2. The magneto-optical recording medium according to claim 1, comprising bFe. 3. The method according to claim 1, wherein the second magnetic layer comprises Al, A, GdFe.
2. The magneto-optical recording medium according to claim 1, comprising a material to which one of u, Cr, Cu, Si, Ta, and Ti is added. 4. The method according to claim 1, wherein the second magnetic layer is made of Al, A or TdFe.
2. The magneto-optical recording medium according to claim 1, comprising a material to which one of u, Cr, Cu, Si, Ta, and Ti is added. 5. The method according to claim 1, wherein the third magnetic layer is formed of Gd _1-x (FeC
o) _x (x: 0.30 to 0.33), and the fourth magnetic layer is formed of Gd _1-x (FeCo) _x (x: 0.2
The magneto-optical recording medium according to any one of claims 1 to 4, wherein the medium comprises 8 to 0.31). 6. A magneto-optical disk device for reproducing a signal from the magneto-optical recording medium according to claim 1, wherein the magneto-optical recording medium is a magneto-optical disk device that reproduces a signal from the magneto-optical recording medium.

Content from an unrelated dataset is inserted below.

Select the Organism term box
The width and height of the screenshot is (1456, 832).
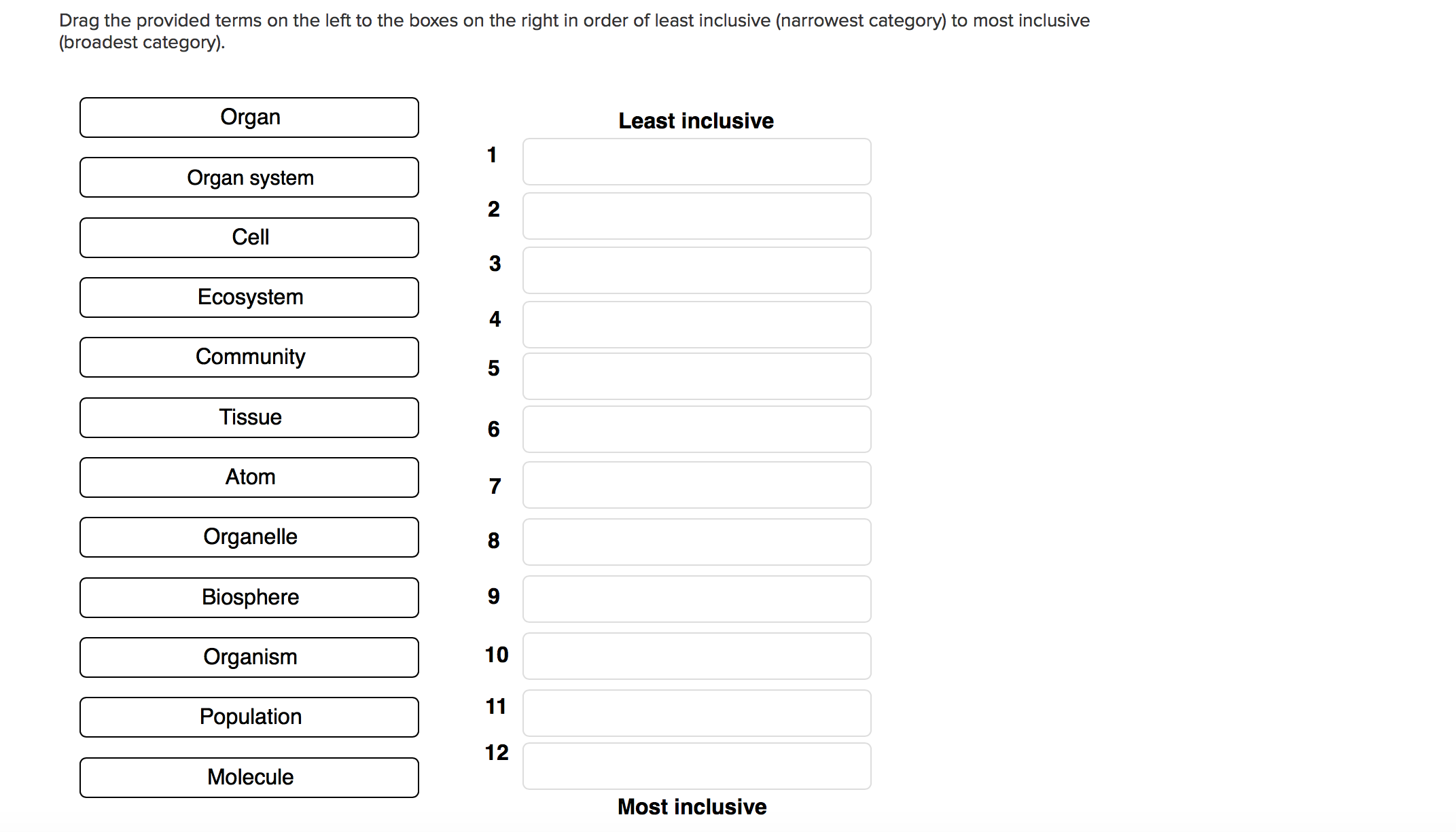click(249, 657)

A magneto-optical disk device comprising: an optical head that irradiates a laser beam and detects a reflected light thereof; and a magnetic head that applies a DC magnetic field to the magneto-optical recording medium. 7. A reproducing method for reproducing a signal from a magneto-optical recording medium according to claim 1, wherein a DC magnetic field is applied to the magneto-optical recording medium, and the DC magnetic field is applied to the magneto-optical recording medium. A laser beam is irradiated from the fourth magnetic layer side to a region to which is applied, and a reflected light of the laser beam from the region is detected to reproduce a signal from the magneto-optical recording medium.